Potential Michigan Medicine data breach may affect 33K+
Michigan Medicine is warning 33,850 customers about a potential leak of some of their private information, officials said Thursday morning.
Officials said the information was exposed during a cyber attack that targeted Michigan Medicine employees with an email “phishing” scam from Aug. 15-23, 2022. In the attack, four employees entered their login information and then inappropriately accepted multifactor authentication prompts which allowed a hacker to access their e-mail accounts.
“Patient privacy is extremely important to us, and we take this matter very seriously,” Jeanne Strickland, Michigan Medicine’s chief compliance officer, said in a statement Thursday. “Michigan Medicine took steps immediately to investigate this matter and is implementing additional safeguards to reduce risk to our patients and help prevent recurrence.”
They said the company learned the email accounts were compromised on Aug. 23. The accounts were disabled so no further access was allowed and passwords were changed.

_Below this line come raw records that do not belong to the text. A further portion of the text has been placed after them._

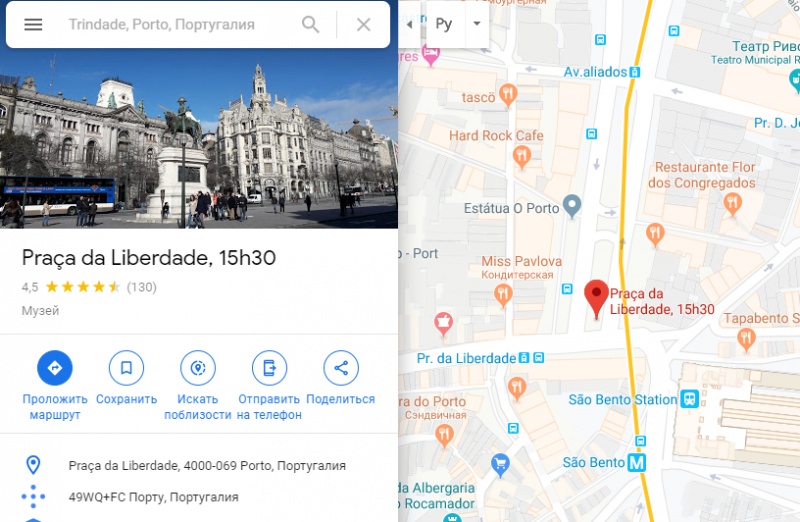Send this place to phone icon
The height and width of the screenshot is (522, 800).
[x=269, y=367]
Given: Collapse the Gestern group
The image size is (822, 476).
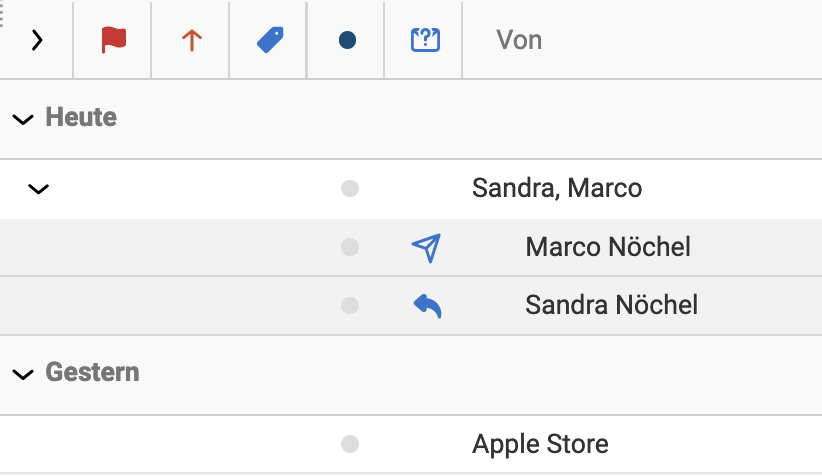Looking at the screenshot, I should pos(23,374).
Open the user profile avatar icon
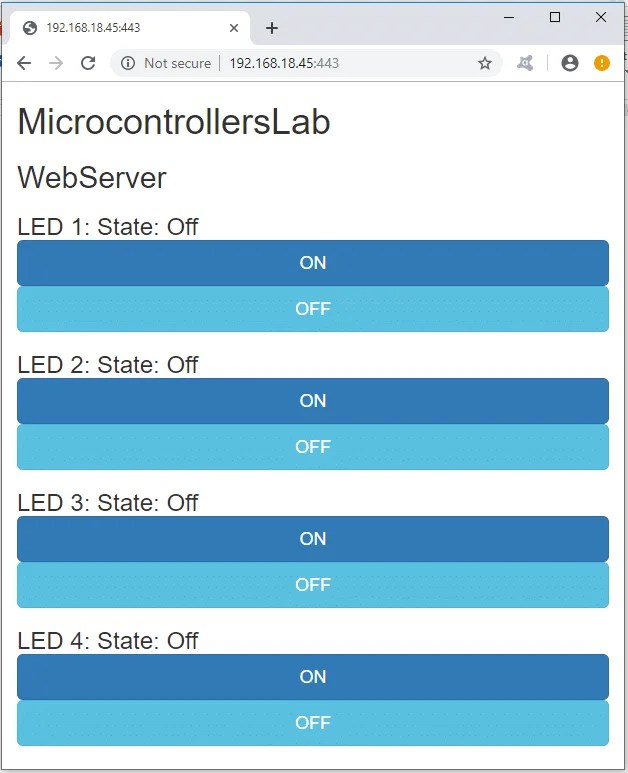 pyautogui.click(x=570, y=63)
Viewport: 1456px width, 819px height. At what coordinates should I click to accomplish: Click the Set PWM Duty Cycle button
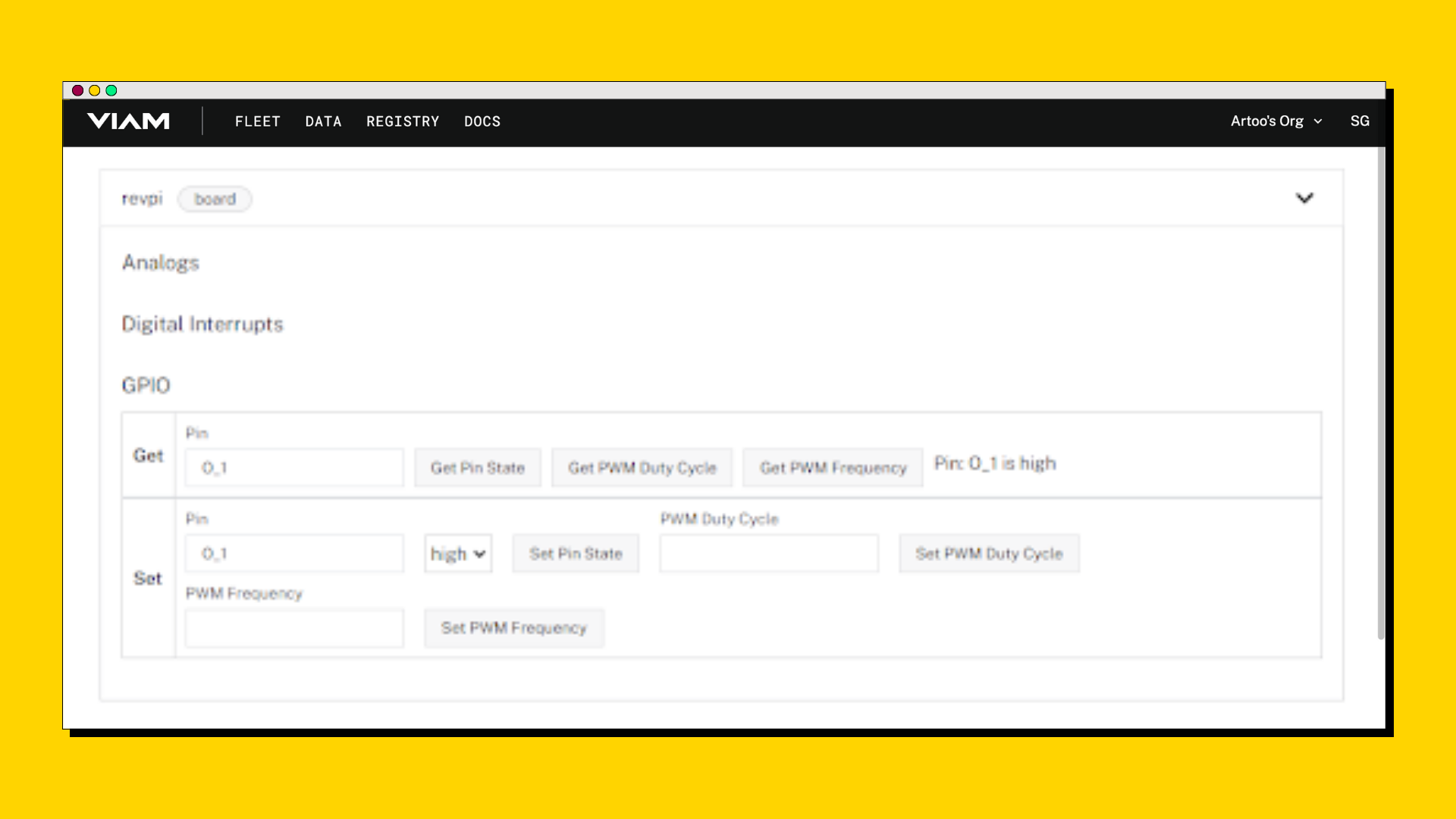989,554
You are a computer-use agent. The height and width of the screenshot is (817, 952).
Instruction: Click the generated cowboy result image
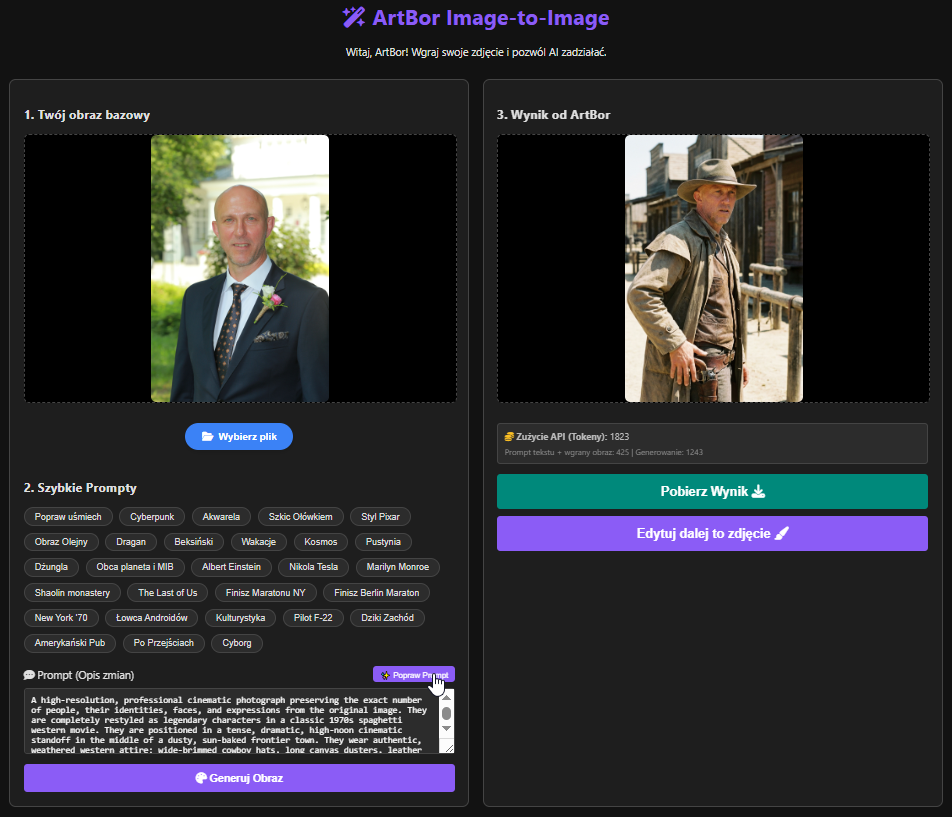pos(713,269)

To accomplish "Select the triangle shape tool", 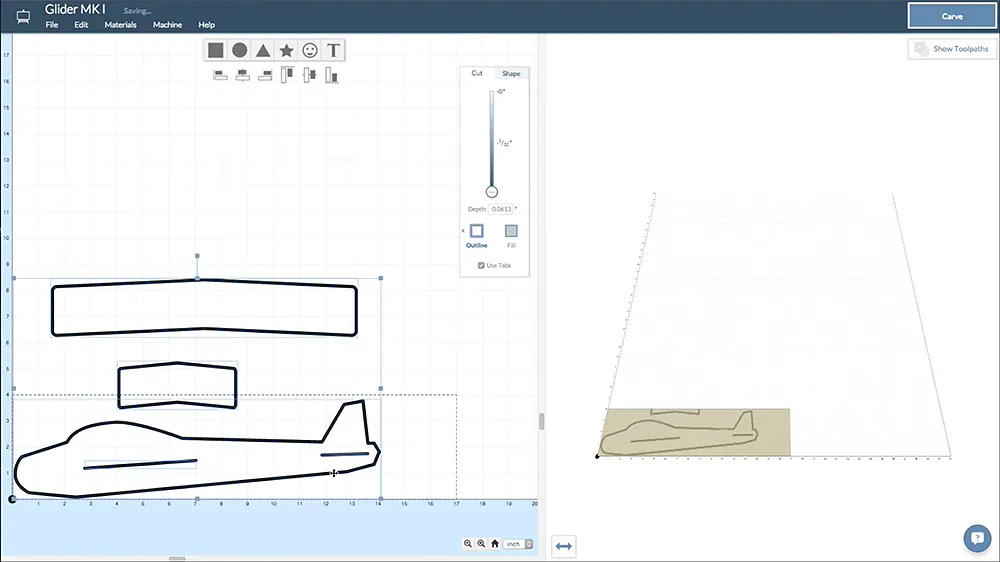I will click(x=262, y=50).
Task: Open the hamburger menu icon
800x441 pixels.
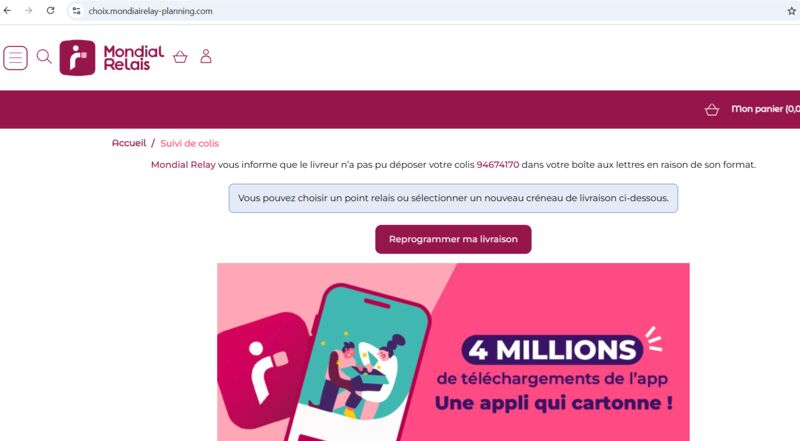Action: click(15, 58)
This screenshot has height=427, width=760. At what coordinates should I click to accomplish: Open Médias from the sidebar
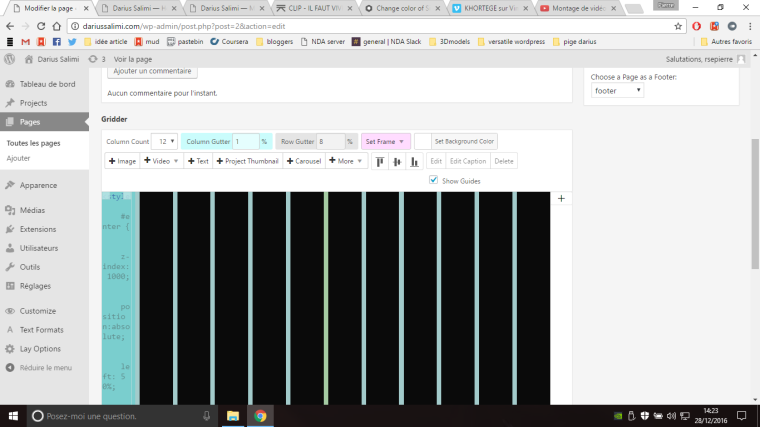tap(32, 210)
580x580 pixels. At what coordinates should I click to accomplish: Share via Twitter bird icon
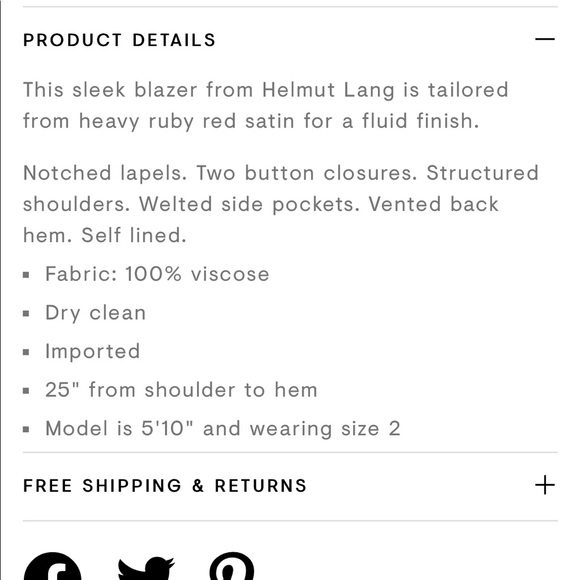pos(146,568)

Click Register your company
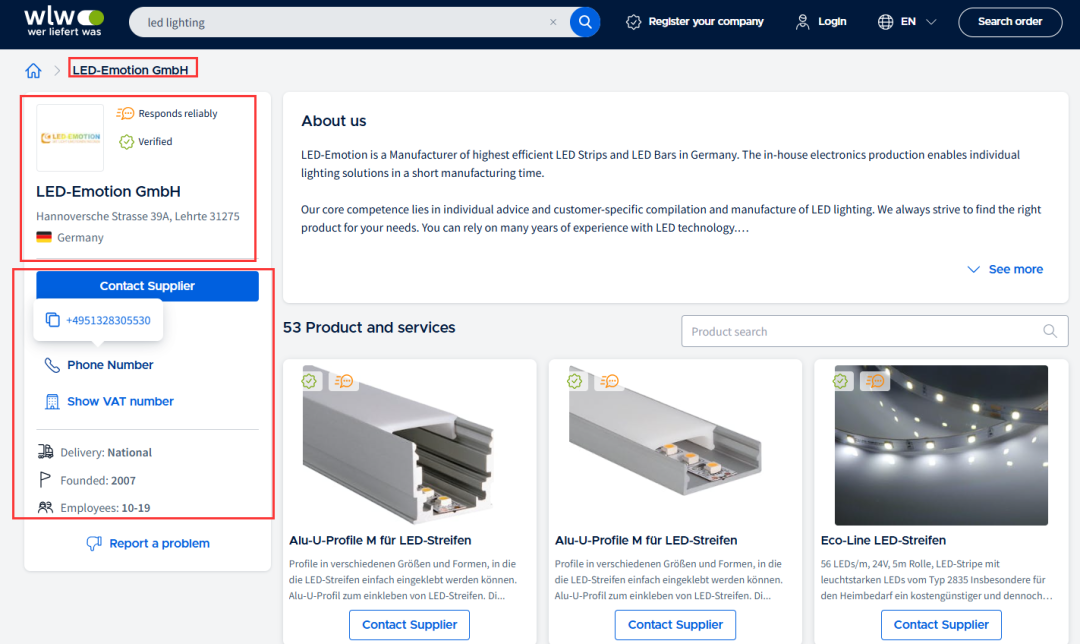pyautogui.click(x=695, y=22)
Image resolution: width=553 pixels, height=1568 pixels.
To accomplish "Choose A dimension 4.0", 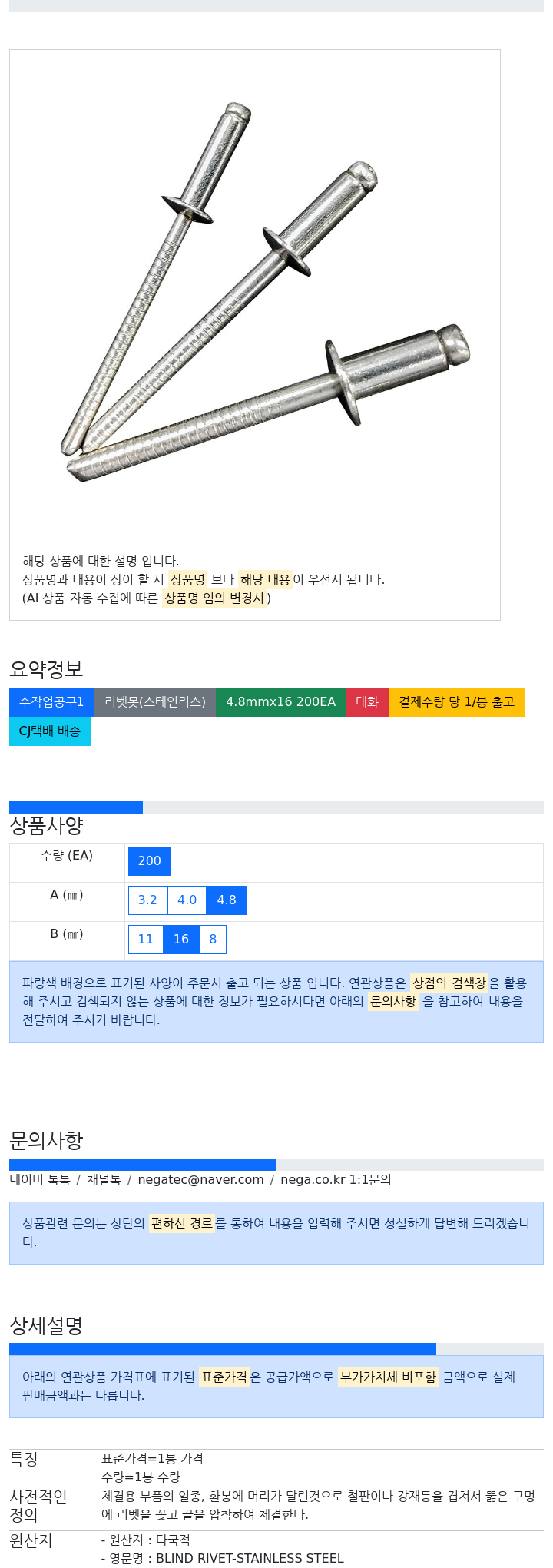I will [187, 900].
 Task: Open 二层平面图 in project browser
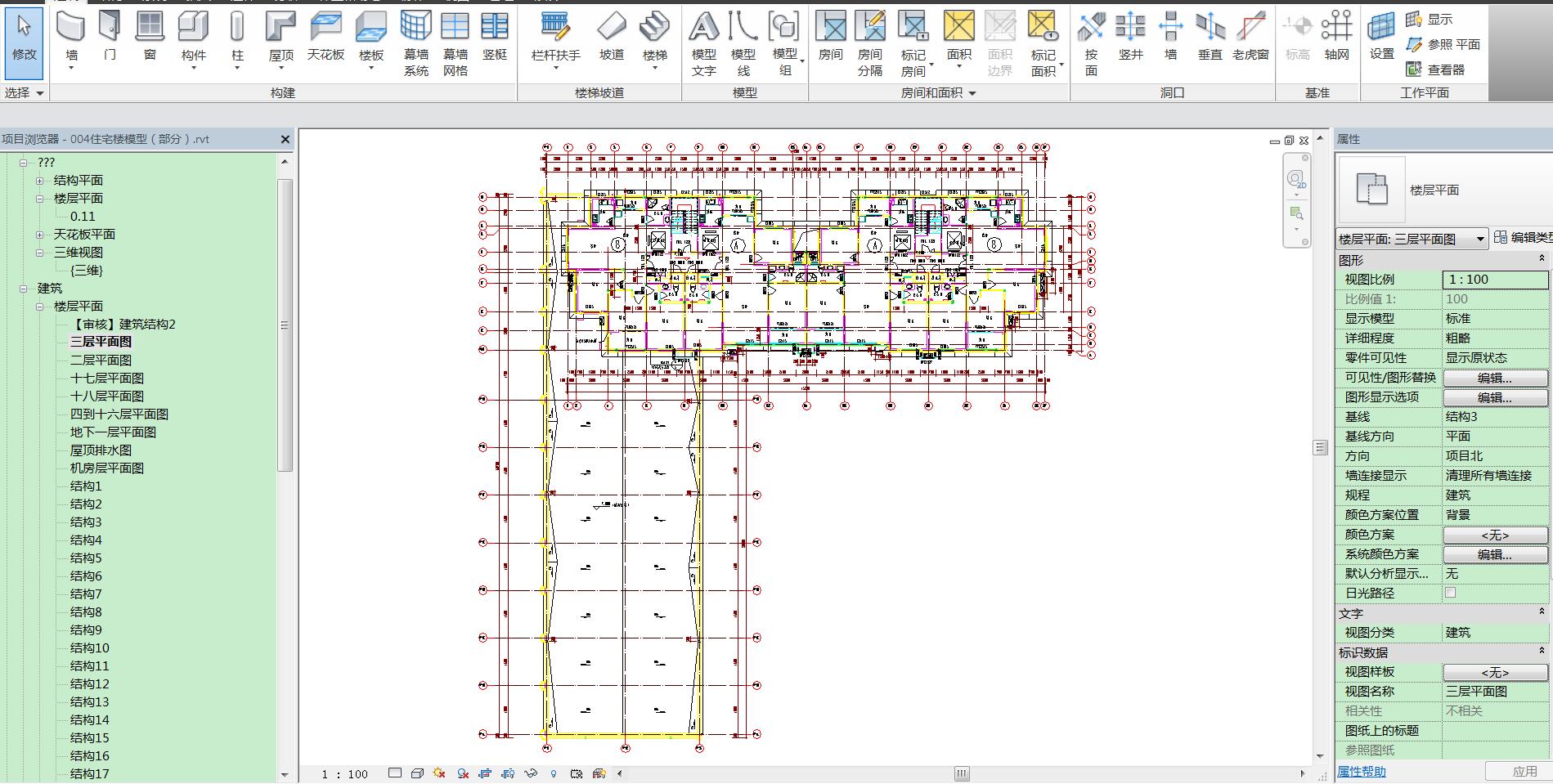pos(101,360)
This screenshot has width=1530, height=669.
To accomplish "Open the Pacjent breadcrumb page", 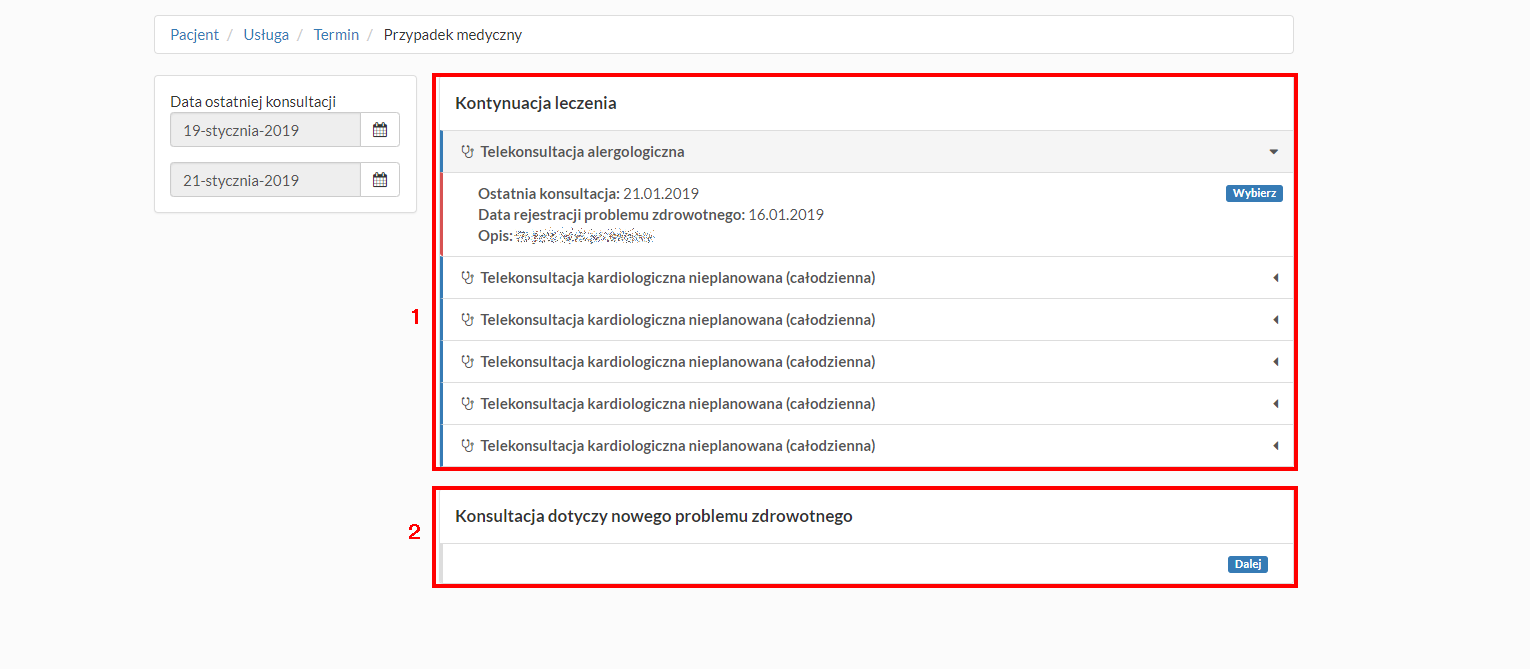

They also said no evidence was found suggesting the attack’s aim was to get patient health information, but data theft can not be ruled out.
An investigation determined emails and attachments that were compromised were job-related communications for the coordination of patient care and included patient information, such as name, medical record number, address, date of birth, diagnosis, treatment, and health insurance.
Any affected patients will be notified by letter, officials said.
“Michigan Medicine is very sorry and deeply regrets this incident has occurred,” it said in a statement. “Michigan Medicine also is assessing the ability to place additional technical safeguards on our email system and the infrastructure that supports it to prevent similar incidents from happening.”